* **About this task**:
Whenever a line of the material contains the string "computer", it should be copied.

[[ Input records, beginning ]]

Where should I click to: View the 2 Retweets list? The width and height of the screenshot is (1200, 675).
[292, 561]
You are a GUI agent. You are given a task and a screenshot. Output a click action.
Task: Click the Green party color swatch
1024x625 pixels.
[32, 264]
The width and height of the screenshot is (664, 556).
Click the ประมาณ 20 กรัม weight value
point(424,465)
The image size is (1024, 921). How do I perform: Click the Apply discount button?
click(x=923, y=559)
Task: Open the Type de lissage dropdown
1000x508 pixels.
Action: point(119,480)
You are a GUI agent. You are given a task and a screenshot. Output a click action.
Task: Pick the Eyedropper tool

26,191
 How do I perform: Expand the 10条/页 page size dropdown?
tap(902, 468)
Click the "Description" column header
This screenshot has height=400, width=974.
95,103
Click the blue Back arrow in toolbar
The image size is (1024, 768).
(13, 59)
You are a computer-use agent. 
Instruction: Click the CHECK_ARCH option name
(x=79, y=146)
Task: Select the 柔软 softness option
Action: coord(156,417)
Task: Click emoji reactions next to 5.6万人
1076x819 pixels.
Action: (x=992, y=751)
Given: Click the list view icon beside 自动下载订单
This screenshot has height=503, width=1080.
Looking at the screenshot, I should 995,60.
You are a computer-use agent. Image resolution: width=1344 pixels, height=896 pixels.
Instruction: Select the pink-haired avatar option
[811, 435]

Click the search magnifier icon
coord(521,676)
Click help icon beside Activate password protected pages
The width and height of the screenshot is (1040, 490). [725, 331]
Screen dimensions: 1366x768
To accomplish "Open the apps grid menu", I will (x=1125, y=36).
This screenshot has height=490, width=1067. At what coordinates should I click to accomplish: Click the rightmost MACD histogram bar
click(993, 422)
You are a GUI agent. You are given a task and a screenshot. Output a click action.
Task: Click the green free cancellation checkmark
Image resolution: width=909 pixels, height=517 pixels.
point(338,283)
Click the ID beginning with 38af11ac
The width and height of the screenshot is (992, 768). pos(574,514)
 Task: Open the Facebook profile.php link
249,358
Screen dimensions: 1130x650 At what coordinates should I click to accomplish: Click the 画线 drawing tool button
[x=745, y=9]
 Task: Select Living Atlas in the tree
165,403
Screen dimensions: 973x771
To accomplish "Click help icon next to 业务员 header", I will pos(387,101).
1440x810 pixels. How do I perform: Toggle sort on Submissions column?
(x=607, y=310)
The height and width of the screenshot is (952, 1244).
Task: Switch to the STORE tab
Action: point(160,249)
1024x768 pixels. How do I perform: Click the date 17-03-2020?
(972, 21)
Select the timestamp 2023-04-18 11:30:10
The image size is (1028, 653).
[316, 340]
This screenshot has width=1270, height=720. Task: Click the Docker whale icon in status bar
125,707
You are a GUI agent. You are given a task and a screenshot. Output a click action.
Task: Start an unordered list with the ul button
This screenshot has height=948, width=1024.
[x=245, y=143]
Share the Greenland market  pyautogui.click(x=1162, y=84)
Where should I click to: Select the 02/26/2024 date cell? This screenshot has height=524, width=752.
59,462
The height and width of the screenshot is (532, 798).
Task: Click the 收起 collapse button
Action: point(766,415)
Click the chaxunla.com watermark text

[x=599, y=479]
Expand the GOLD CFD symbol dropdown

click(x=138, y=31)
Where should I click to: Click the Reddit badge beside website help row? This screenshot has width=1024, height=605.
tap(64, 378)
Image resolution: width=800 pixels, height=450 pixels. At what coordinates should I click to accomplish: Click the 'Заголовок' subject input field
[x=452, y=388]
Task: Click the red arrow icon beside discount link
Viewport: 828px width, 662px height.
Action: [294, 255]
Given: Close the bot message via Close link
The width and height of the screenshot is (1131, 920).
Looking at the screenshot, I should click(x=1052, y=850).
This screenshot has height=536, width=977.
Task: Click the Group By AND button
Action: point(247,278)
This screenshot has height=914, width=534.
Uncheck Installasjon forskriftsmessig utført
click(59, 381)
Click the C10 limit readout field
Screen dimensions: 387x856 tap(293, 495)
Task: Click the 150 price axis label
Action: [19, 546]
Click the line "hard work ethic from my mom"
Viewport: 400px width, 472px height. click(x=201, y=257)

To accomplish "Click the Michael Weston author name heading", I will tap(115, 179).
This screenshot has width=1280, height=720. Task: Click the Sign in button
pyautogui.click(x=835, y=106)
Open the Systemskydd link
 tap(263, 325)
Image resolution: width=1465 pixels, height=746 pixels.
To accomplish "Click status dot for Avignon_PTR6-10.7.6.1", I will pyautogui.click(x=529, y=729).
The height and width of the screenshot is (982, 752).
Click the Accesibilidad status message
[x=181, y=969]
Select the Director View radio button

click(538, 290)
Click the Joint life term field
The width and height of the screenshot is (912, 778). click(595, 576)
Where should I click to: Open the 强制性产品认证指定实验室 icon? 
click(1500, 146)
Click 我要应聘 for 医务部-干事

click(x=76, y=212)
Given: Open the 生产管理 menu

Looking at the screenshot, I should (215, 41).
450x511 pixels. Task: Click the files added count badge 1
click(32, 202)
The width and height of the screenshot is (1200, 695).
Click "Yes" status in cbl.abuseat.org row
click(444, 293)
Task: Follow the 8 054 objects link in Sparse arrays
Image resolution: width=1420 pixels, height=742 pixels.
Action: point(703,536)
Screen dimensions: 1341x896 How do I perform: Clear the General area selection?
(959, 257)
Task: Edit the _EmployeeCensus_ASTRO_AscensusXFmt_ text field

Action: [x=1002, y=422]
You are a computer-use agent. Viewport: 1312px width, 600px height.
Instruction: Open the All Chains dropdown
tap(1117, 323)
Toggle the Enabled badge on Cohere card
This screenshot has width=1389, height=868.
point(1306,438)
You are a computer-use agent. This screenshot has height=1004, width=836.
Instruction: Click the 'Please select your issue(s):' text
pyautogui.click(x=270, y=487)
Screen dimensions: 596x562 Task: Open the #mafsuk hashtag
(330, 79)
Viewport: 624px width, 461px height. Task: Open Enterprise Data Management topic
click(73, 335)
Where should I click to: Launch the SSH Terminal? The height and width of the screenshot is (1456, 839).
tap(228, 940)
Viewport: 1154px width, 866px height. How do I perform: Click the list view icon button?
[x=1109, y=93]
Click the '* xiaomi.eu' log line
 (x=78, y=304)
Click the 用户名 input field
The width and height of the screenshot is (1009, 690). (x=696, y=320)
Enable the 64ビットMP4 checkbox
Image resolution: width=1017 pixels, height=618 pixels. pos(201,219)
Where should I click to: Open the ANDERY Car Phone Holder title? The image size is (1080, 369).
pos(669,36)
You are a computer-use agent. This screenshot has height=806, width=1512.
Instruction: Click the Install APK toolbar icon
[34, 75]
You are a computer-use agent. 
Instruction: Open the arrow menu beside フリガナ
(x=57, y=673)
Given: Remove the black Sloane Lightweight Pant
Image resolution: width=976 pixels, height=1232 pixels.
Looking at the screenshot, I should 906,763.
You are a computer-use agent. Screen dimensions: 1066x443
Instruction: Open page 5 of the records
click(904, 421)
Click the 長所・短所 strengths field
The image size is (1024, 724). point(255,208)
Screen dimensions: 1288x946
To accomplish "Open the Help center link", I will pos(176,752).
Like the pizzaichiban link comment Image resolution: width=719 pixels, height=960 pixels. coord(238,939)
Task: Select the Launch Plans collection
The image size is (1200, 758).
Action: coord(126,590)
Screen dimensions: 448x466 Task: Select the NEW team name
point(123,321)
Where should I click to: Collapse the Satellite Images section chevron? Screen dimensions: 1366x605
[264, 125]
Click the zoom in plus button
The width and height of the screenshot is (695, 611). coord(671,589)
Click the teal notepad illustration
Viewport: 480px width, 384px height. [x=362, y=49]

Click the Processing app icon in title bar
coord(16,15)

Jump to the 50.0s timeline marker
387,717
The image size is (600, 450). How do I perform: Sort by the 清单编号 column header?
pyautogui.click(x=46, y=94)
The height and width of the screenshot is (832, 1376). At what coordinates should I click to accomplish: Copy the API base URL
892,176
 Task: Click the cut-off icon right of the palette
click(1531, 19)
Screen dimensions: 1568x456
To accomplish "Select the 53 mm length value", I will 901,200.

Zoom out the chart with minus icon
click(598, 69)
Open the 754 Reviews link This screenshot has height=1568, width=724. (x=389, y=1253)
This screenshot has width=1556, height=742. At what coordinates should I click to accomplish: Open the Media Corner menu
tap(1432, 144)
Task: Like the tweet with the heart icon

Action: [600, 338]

[[ Input records, end ]]

* **Task result**:
You are a computer-use agent. 
You are a computer-use agent. Image resolution: width=1344 pixels, height=896 pixels.
You are a computer-use agent. Viewport: 1312px width, 600px height.
You are a computer-use agent. This screenshot has height=1004, width=836.
You are a computer-use agent. This screenshot has height=806, width=1512.
You are a computer-use agent. 
You are a computer-use agent. Screen dimensions: 1066x443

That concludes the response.